If the only securities being registered on this Form are being offered pursuant
to dividend or interest reinvestment plans, please check the following box. [ ]


If any of the securities being registered on this Form are to be offered on a
delayed or continuous basis pursuant to Rule 415 under the Securities Act of
1933, other than securities offered only in connection with dividend or interest
reinvestment plans, check the following box. [ ]





If this Form is filed to register additional securities for an offering pursuant
to Rule 462(b) under the Securities Act, please check the following box and list
the Securities Act registration statement number of the earlier effective
registration statement for the same offering. [ ]
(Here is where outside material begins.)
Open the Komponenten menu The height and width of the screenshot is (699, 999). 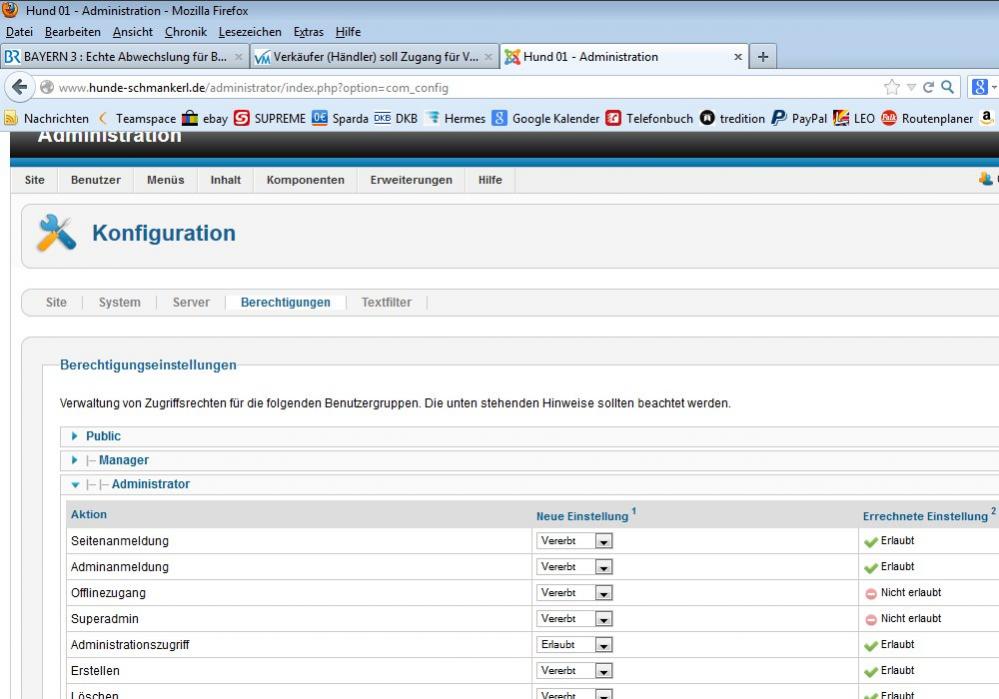point(305,180)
If this Form is a post-effective amendment filed pursuant to Rule 462(c) under
the Securities Act, check the following box and list the Securities Act
registration statement number of the earlier effective registration statement
for the same offering. [ ]


If delivery of the prospectus is expected to be made pursuant to Rule 434,
please check the following box. [ ]




                          DEREGISTRATION OF SECURITIES


A Registration Statement on Form S-3 (Registration No. 333-113894) was
originally filed with the Securities and Exchange Commission (the "Commission")
on March 24, 2004 by the Registrant. The Registration Statement registered the
resale by certain selling securityholders named therein of up to 3,000,000
shares of the Registrant's common stock (the "Shares"). The Registrant is filing
this Post-Effective Amendment No. 1 to the Registration Statement to withdraw
from registration all unsold Shares previously registered for resale under the
Registration Statement.






                                   SIGNATURES

            Pursuant to the requirements of the Securities Act of 1933, the
undersigned Registrant certifies that it has reasonable grounds to believe that
it meets all of the requirements for filing on Form S-3 and has duly caused this
Post-Effective Amendment No. 1 to the Registration Statement to be signed on its
behalf by the undersigned, thereunto duly authorized, in the city of Palo Alto,
State of California, on February 23, 2007.
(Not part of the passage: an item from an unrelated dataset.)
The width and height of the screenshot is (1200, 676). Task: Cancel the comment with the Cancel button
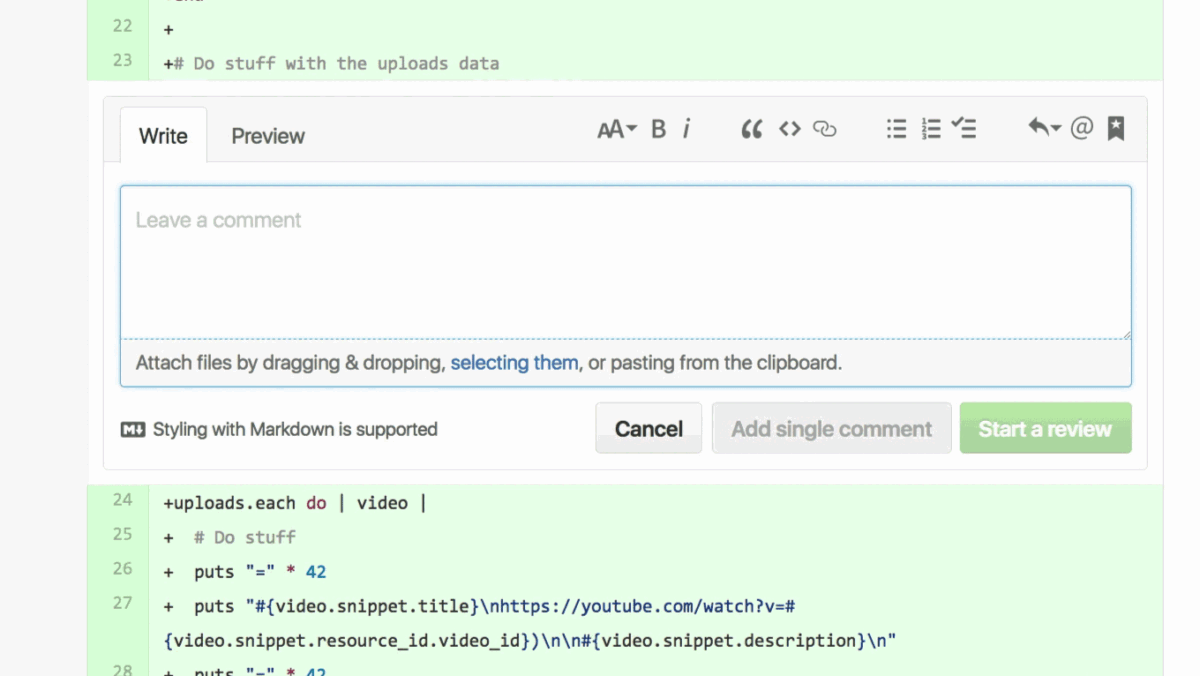pos(648,428)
                                        CONNETICS CORPORATION



                                        By: /s/ Jeffrey S. Thompson
                                            ------------------------------------
                                            Name:  Jeffrey S. Thompson
                                            Title: Chief Executive Officer
                                                   (Principal Executive Officer)
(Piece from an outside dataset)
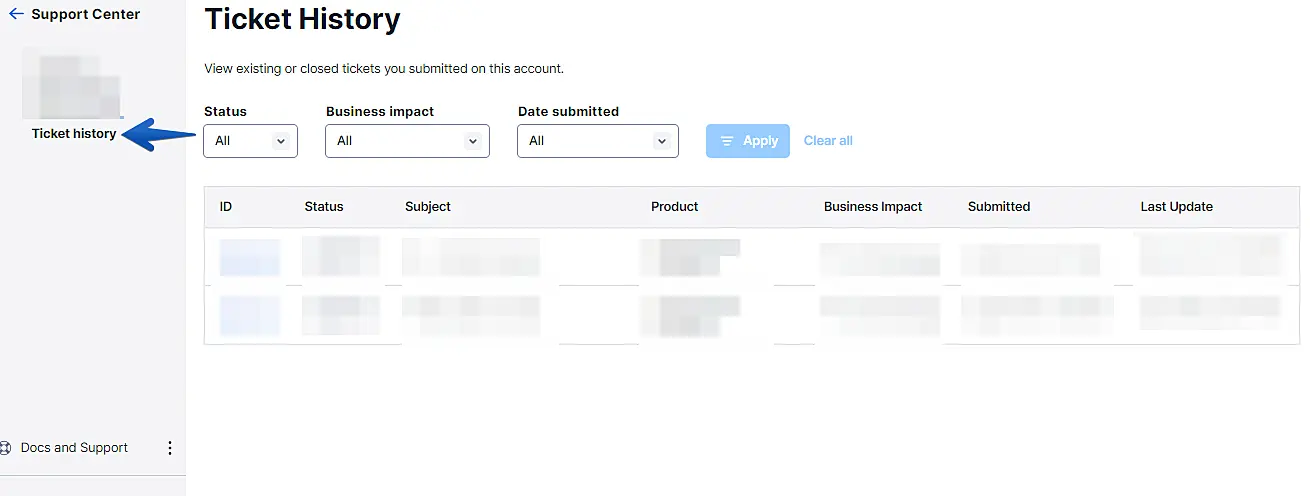The height and width of the screenshot is (496, 1310).
Task: Open the first ticket's ID link
Action: (249, 258)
     Pursuant to the requirements of the Securities Act of 1933, this
Post-Effective Amendment No. 1 to the Registration Statement has been signed on
February 23, 2007 by the following persons in the capacities indicated.

                                            /s/ Jeffrey S. Thompson
                                            ------------------------------------
                                            Name:  Jeffrey S. Thompson
                                            Title: Chief Executive Officer
                                                   (Principal Executive Officer)


                                            /s/ Michael Cornelius
                                            ------------------------------------
                                            Name:  Michael Cornelius
                                            Title: Executive Vice President
                                                   (Principal Financial Officer)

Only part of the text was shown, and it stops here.